**PROBLEM REQUIREMENTS:**
In your copy, leave out the pictures and output only the lines from the one holding "Close the In-App Learning panel" through the end of the data below, exactly.

+ + + + +

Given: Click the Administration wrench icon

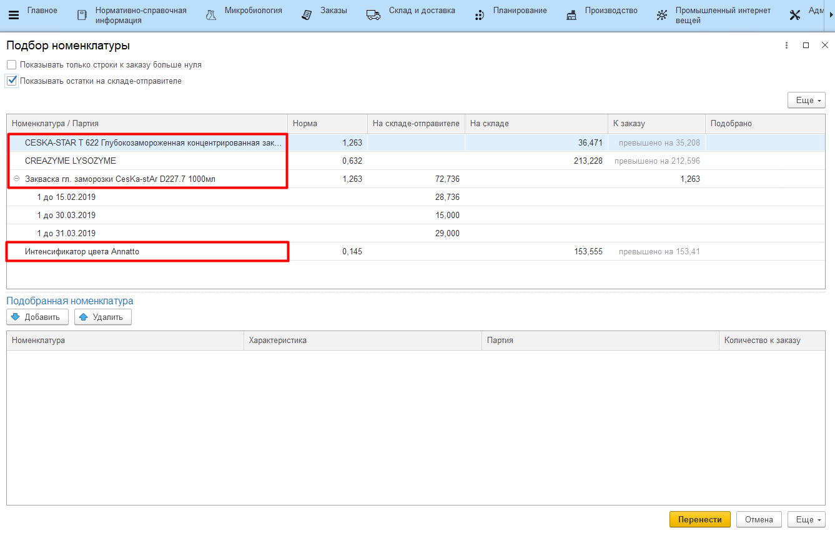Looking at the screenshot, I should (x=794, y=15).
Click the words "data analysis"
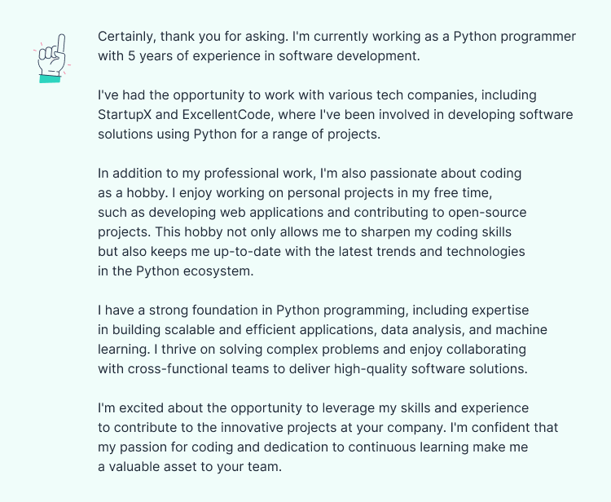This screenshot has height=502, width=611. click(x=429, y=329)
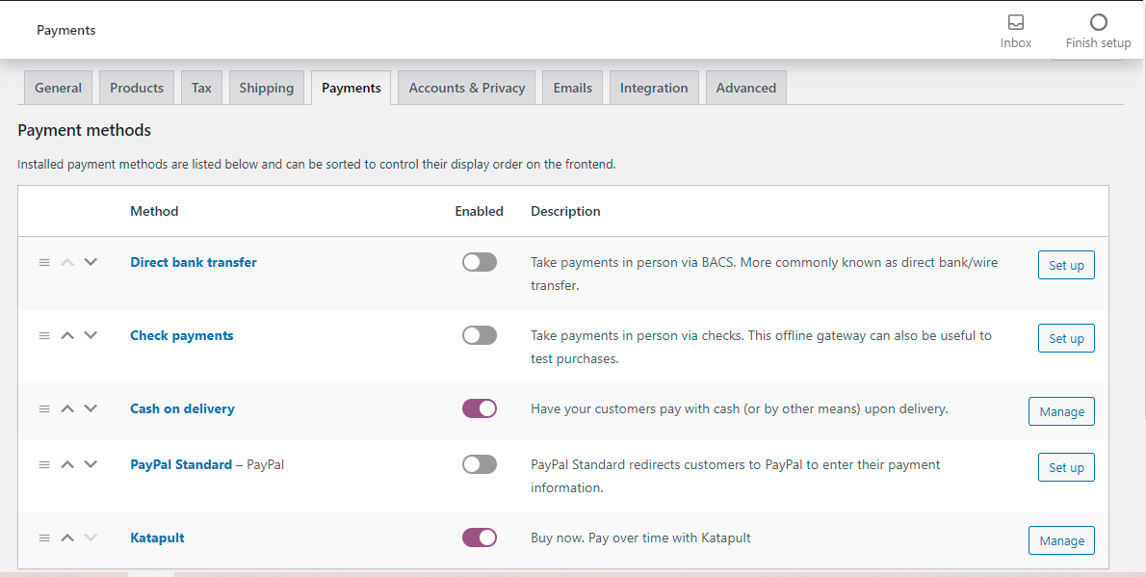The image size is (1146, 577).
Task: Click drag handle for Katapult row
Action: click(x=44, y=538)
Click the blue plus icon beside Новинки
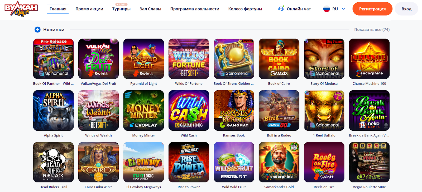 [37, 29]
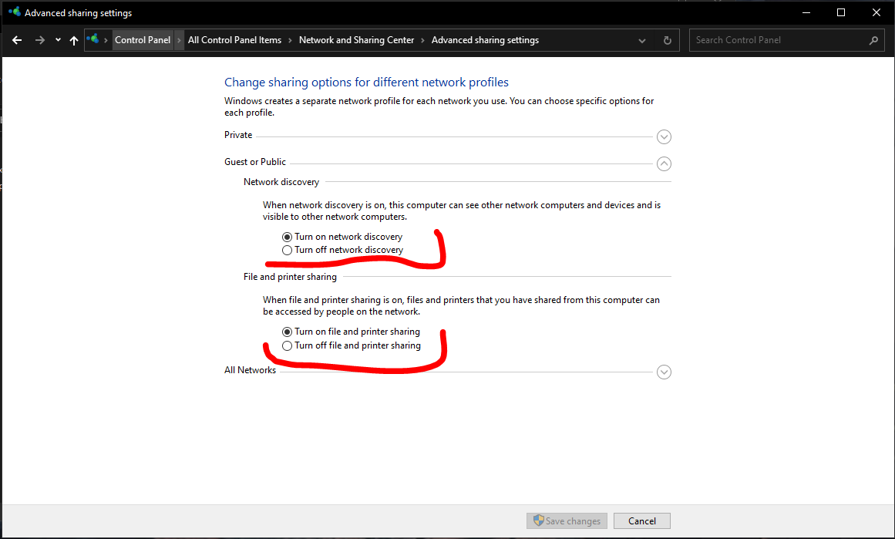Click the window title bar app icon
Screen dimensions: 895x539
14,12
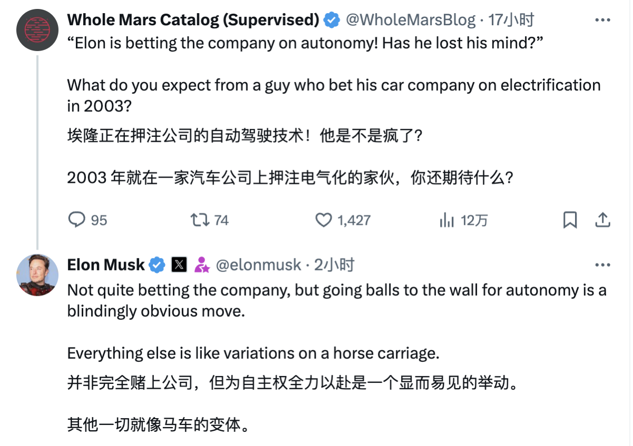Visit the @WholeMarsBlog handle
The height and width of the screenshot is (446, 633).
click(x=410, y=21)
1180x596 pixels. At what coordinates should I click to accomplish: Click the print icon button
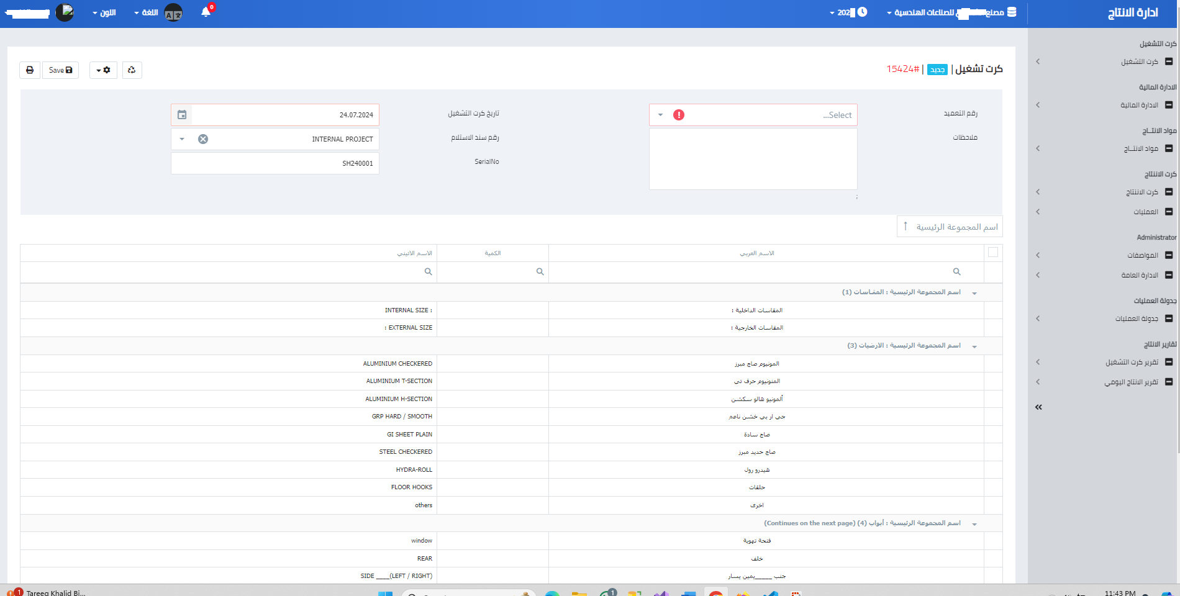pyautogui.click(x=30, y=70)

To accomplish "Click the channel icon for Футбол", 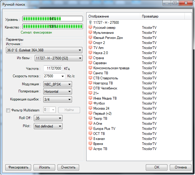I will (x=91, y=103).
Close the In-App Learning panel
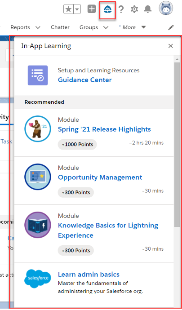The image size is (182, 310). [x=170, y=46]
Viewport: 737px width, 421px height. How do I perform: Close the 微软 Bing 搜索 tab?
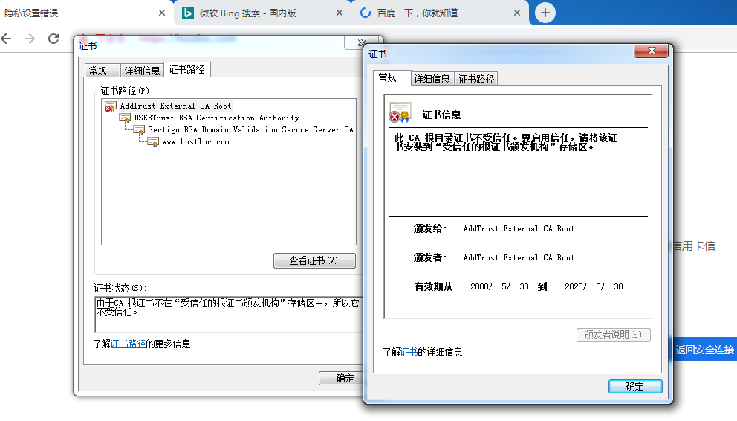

+ + + + +

**TASK OUTPUT:**
Close the In-App Learning panel
The image size is (182, 310). [x=170, y=46]
Viewport: 737px width, 421px height. How do I perform: Close the 微软 Bing 搜索 tab?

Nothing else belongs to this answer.